Personal information
- Born: February 15, 1899 Dayton, Ohio, U.S.
- Died: May 15, 1968 (aged 69) Los Angeles, California, U.S.
- Listed height: 5 ft 9 in (1.75 m)
- Listed weight: 185 lb (84 kg)

Career information
- High school: Steele (Dayton)
- College: Marietta

Career history
- Dayton Triangles (1926–1927);
- Stats at Pro Football Reference

= Peck Reiter =

American football player (1899–1968)

Herbert Gustave "Peck" Reiter (February 15, 1899 – May 15, 1968) was an American professional football guard who played for the Dayton Triangles of the National Football League (NFL). He played college football and basketball for the Miami Redskins and Marietta Pioneers.

==Early life==
Herbert Gustave Reiter was born on February 15, 1899, in Dayton, Ohio. He was a four-sport "star" at Steele High School in Dayton.

==College career==
Reiter enrolled at Miami University to play college football and basketball for the Redskins. He was a varsity letterman during the 1918 football season. He earned all-state honors in basketball as a guard during the 1918 season, helping Miami win the state title.
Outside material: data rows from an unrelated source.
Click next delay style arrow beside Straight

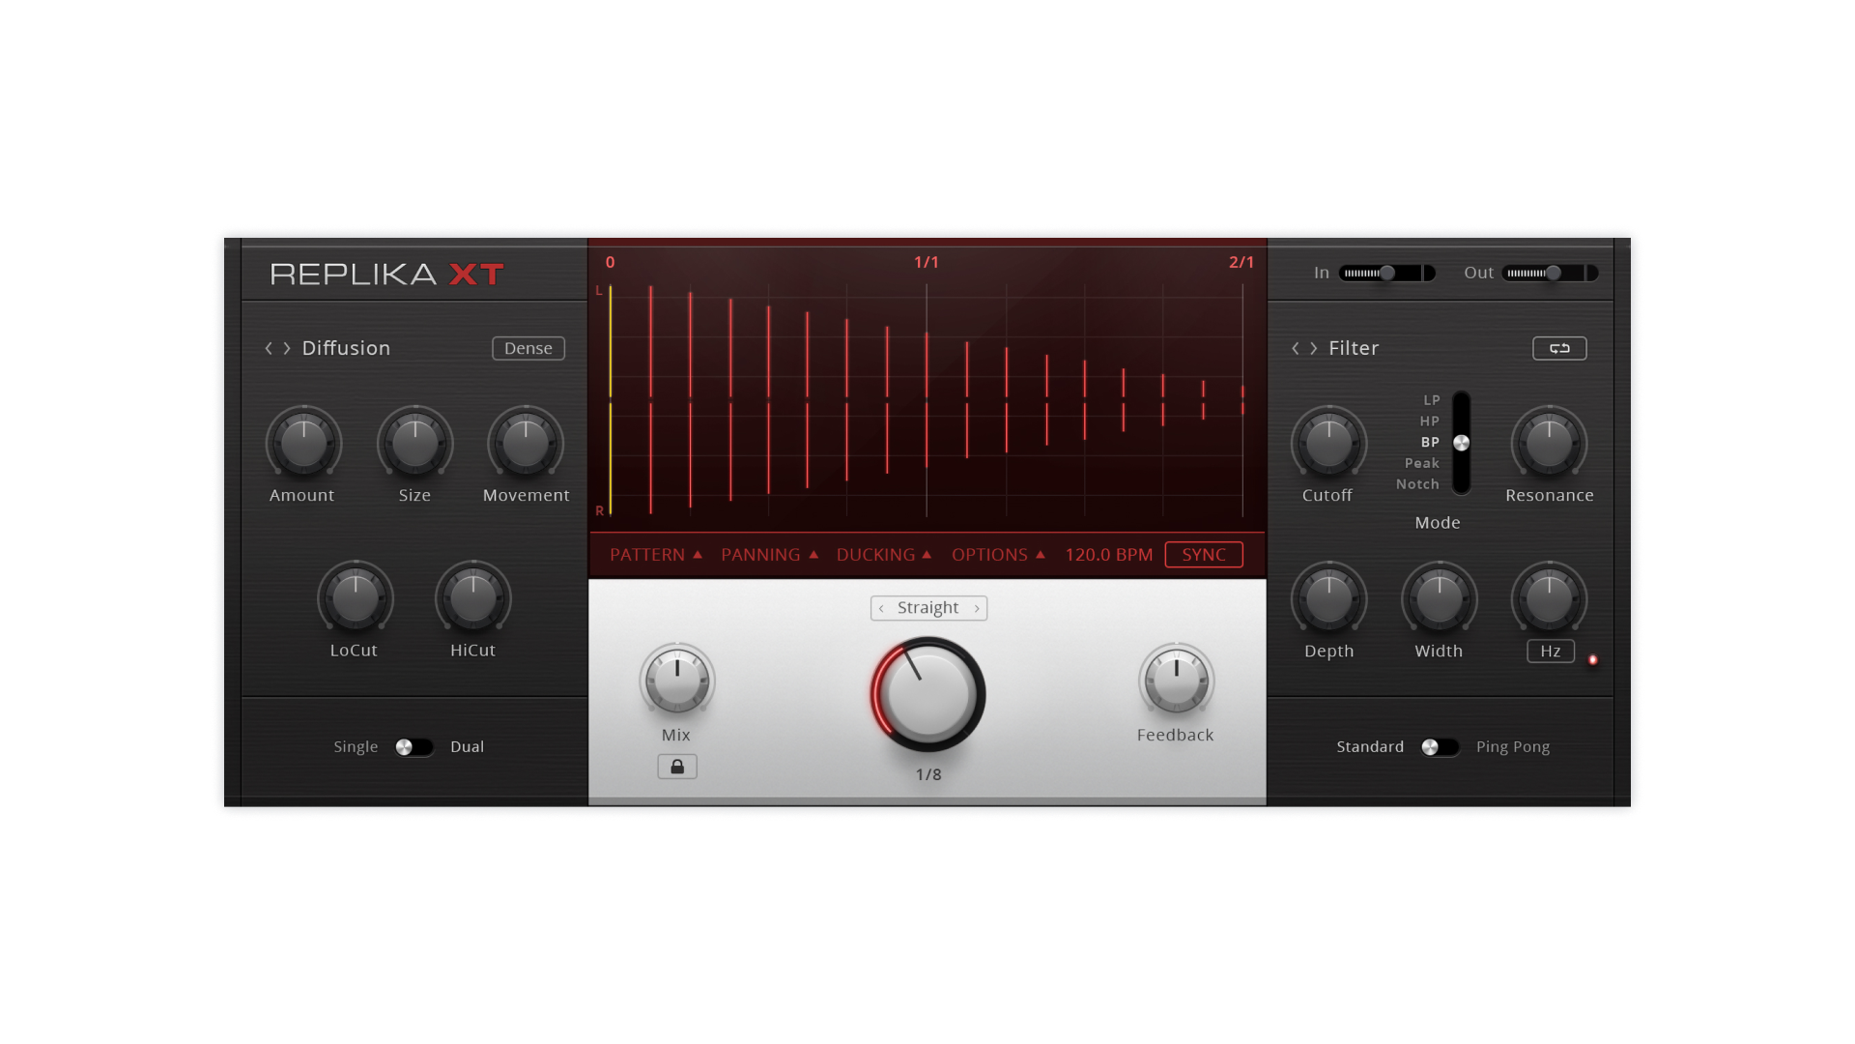click(977, 608)
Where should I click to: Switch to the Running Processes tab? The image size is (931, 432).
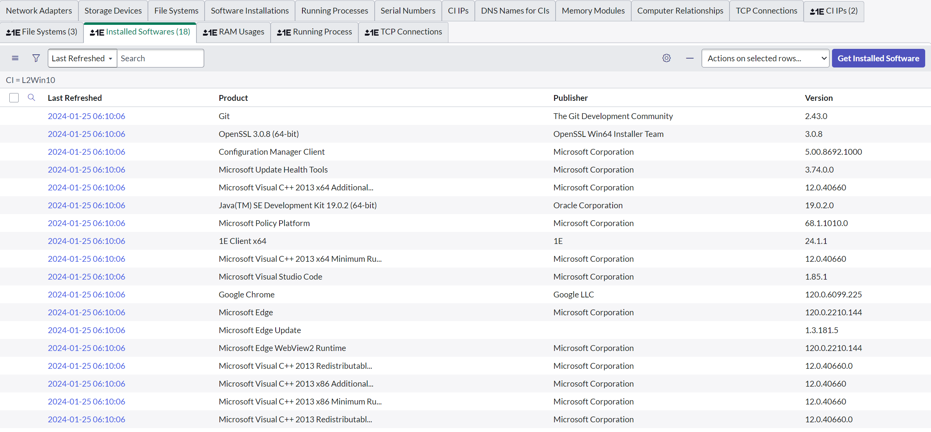[334, 11]
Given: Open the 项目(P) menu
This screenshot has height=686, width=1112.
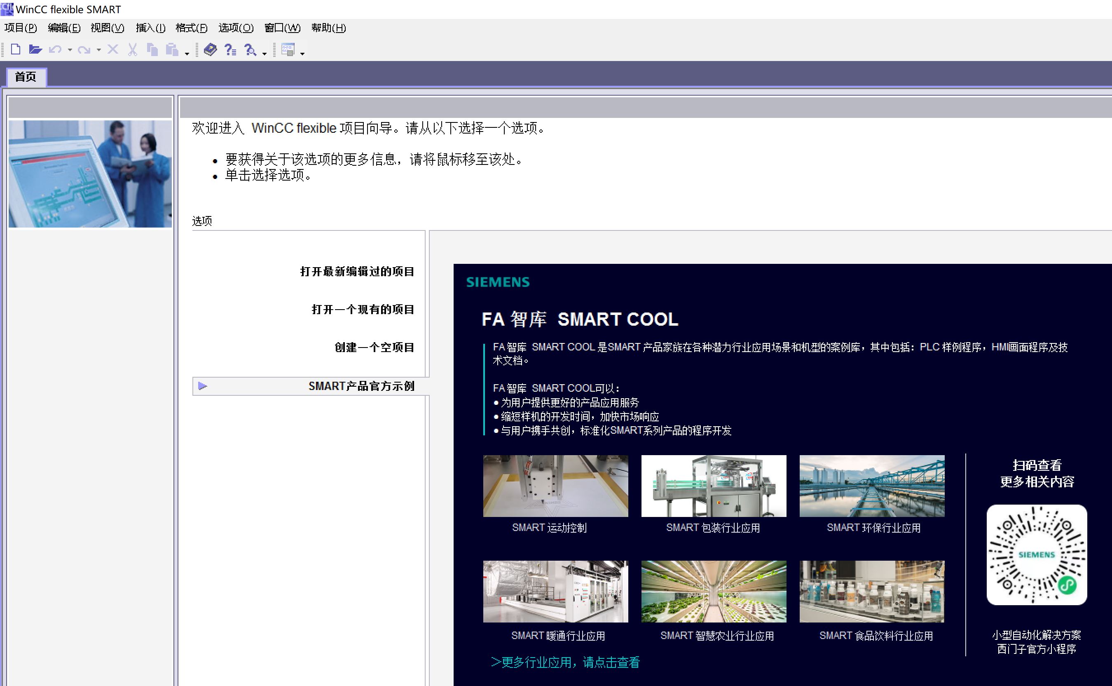Looking at the screenshot, I should pyautogui.click(x=20, y=28).
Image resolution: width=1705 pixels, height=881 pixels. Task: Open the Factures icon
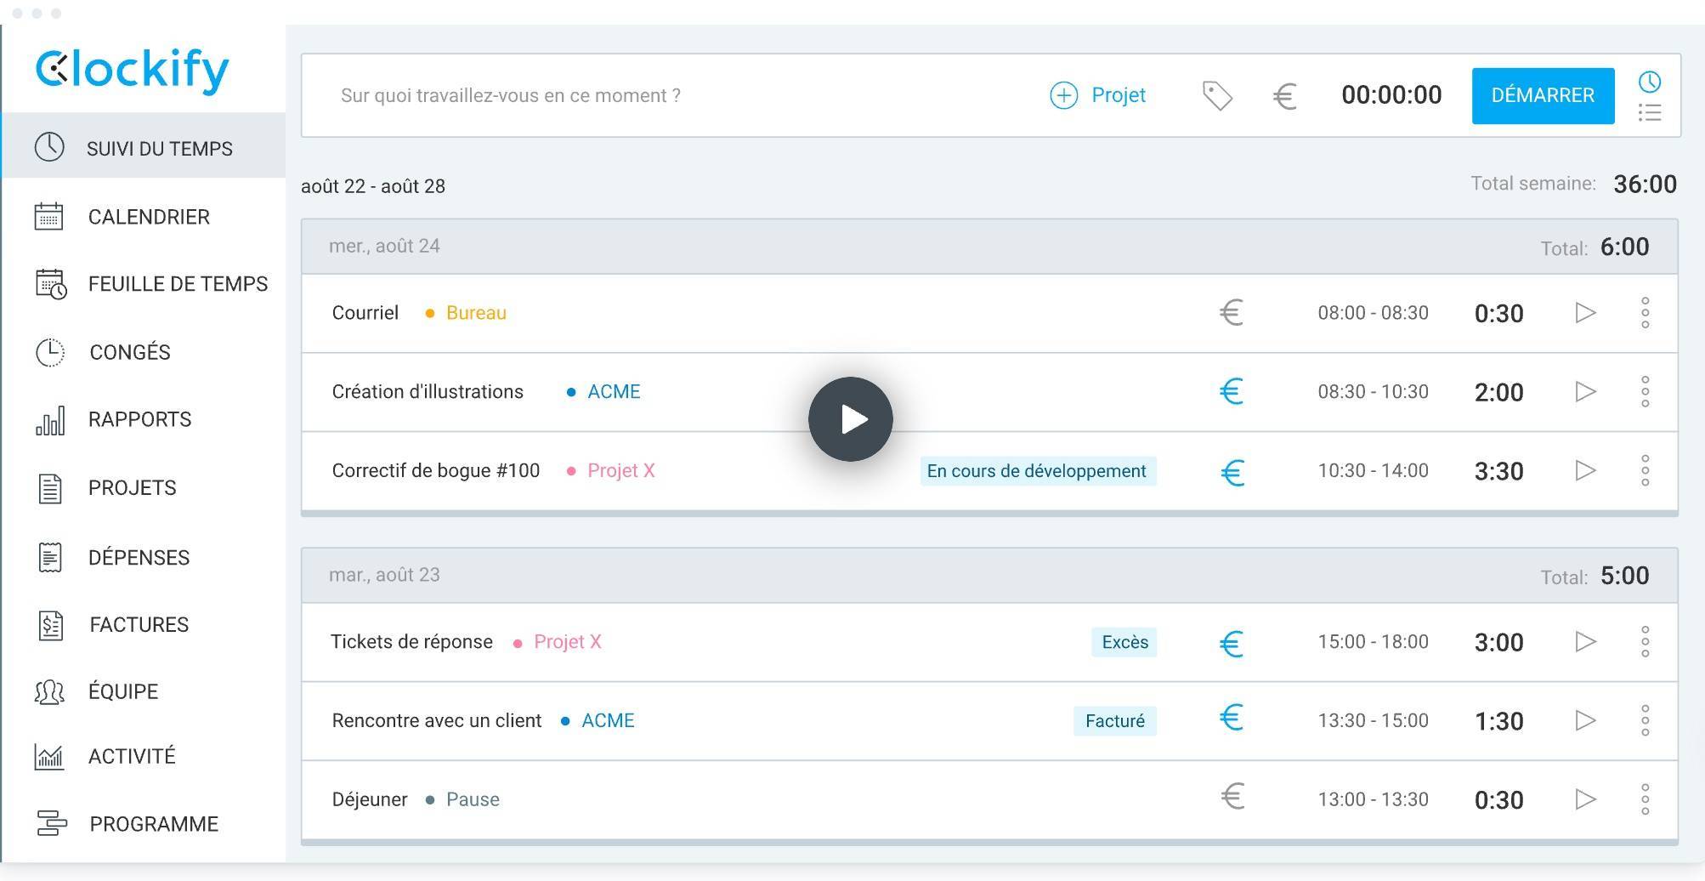(x=48, y=624)
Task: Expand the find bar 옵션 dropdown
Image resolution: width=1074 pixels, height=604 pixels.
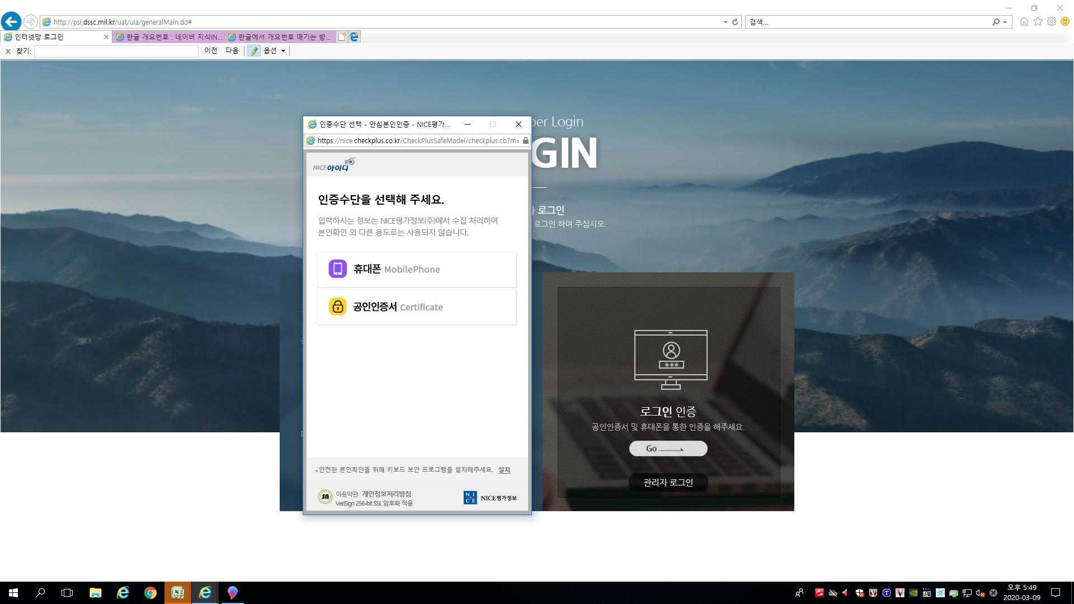Action: coord(275,51)
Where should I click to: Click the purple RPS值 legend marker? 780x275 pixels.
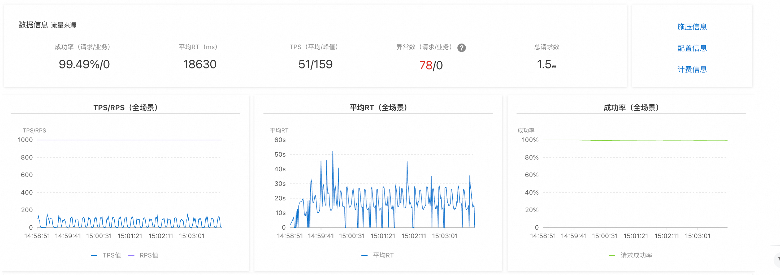point(131,255)
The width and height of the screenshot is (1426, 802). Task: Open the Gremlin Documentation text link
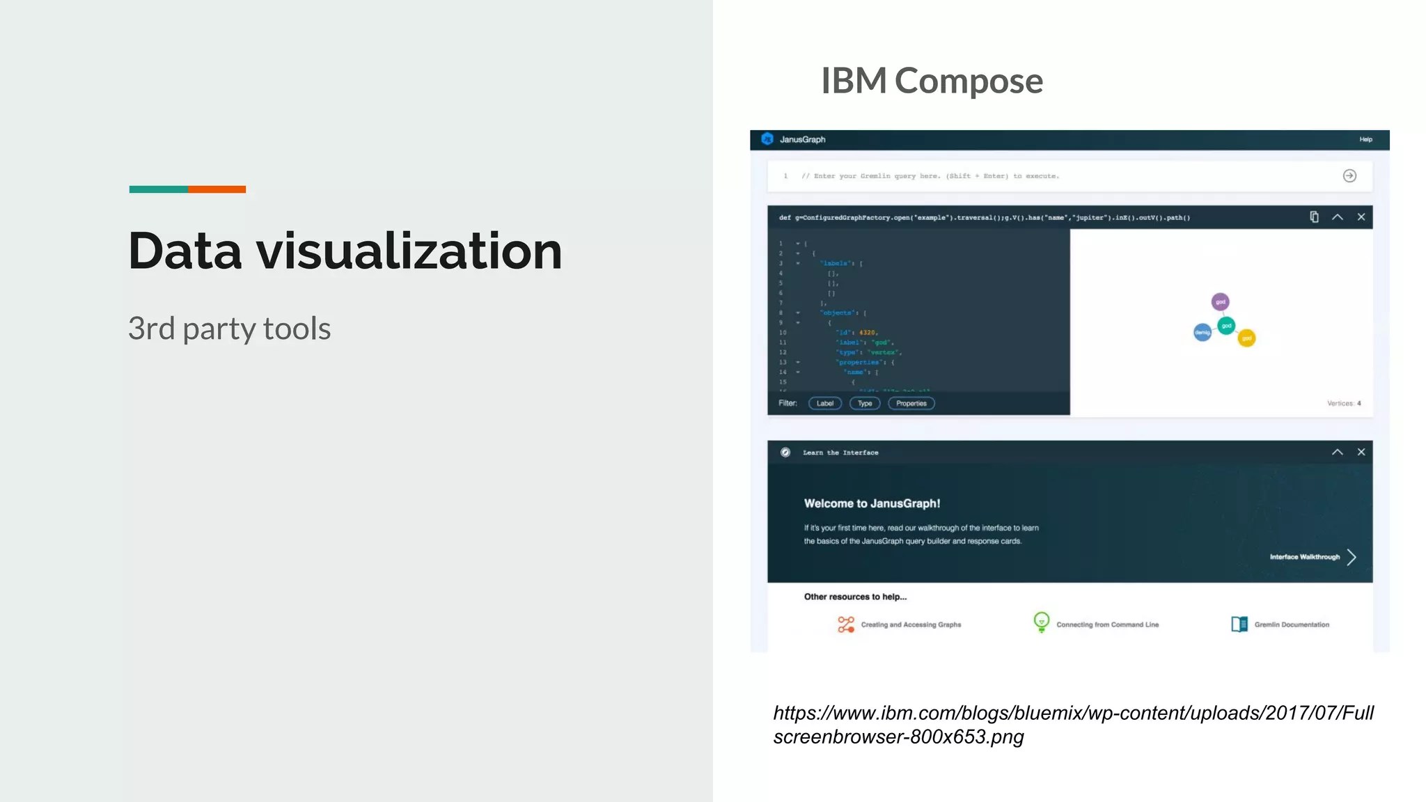pyautogui.click(x=1292, y=625)
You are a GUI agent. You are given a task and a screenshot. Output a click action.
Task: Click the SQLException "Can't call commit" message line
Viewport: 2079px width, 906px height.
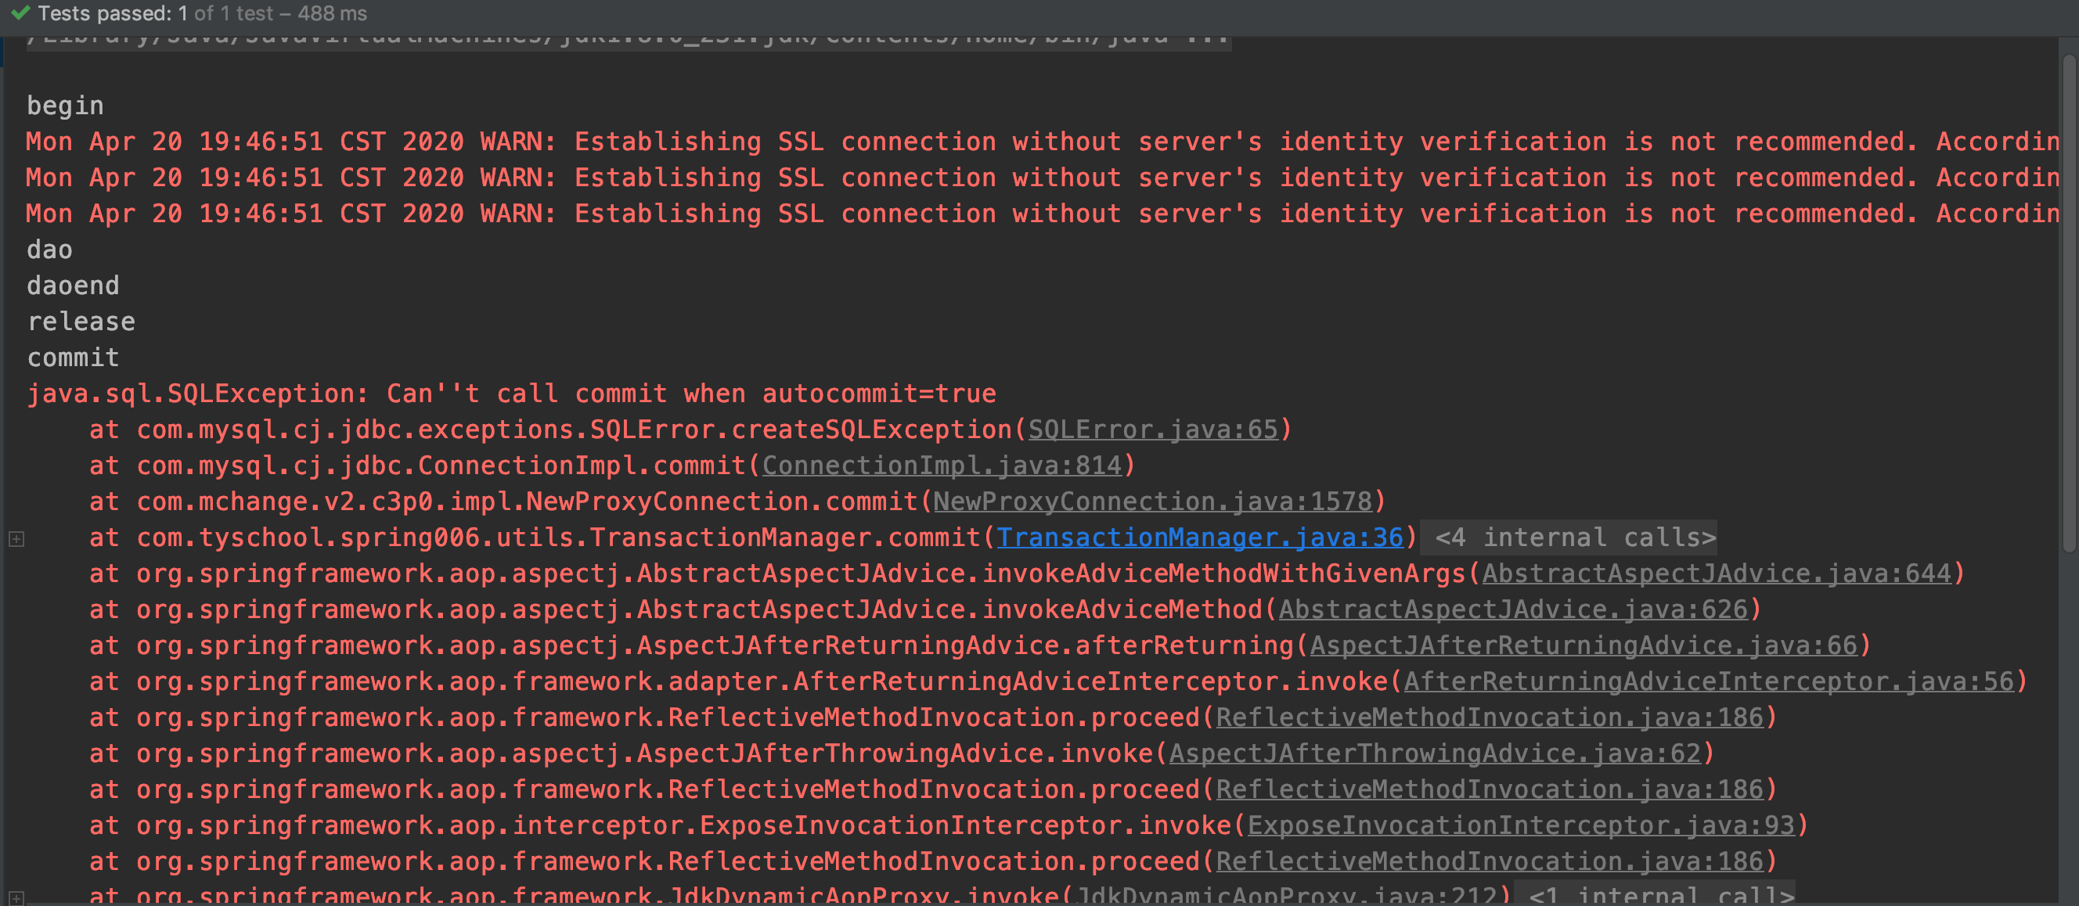[512, 394]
Reiter transferred to Marietta College, where he was a member of the Pioneers football team from 1919 to 1921. He also played basketball for the Pioneers.

==Professional career==
Reiter started all six league games for the Dayton Triangles of the National Football League (NFL) in 1926 as a guard. The Triangles finished the year with a 1–4–1 NFL record. He appeared in two games, starting one, for the Triangles in 1927.

==Personal life==
Reiter had a boxing match against Fiddy Wiehl in Marietta, Ohio in March 1922. Reiter won the match. He coached high school football in West Virginia and Bridgeport, Ohio from 1922 to 1926. He later spent many years as a physical education teacher in Ohio. Reiter moved to California in the early 1960s. He died of a heart ailment on May 15, 1968, in the Sherman Oaks neighborhood of Los Angeles, California.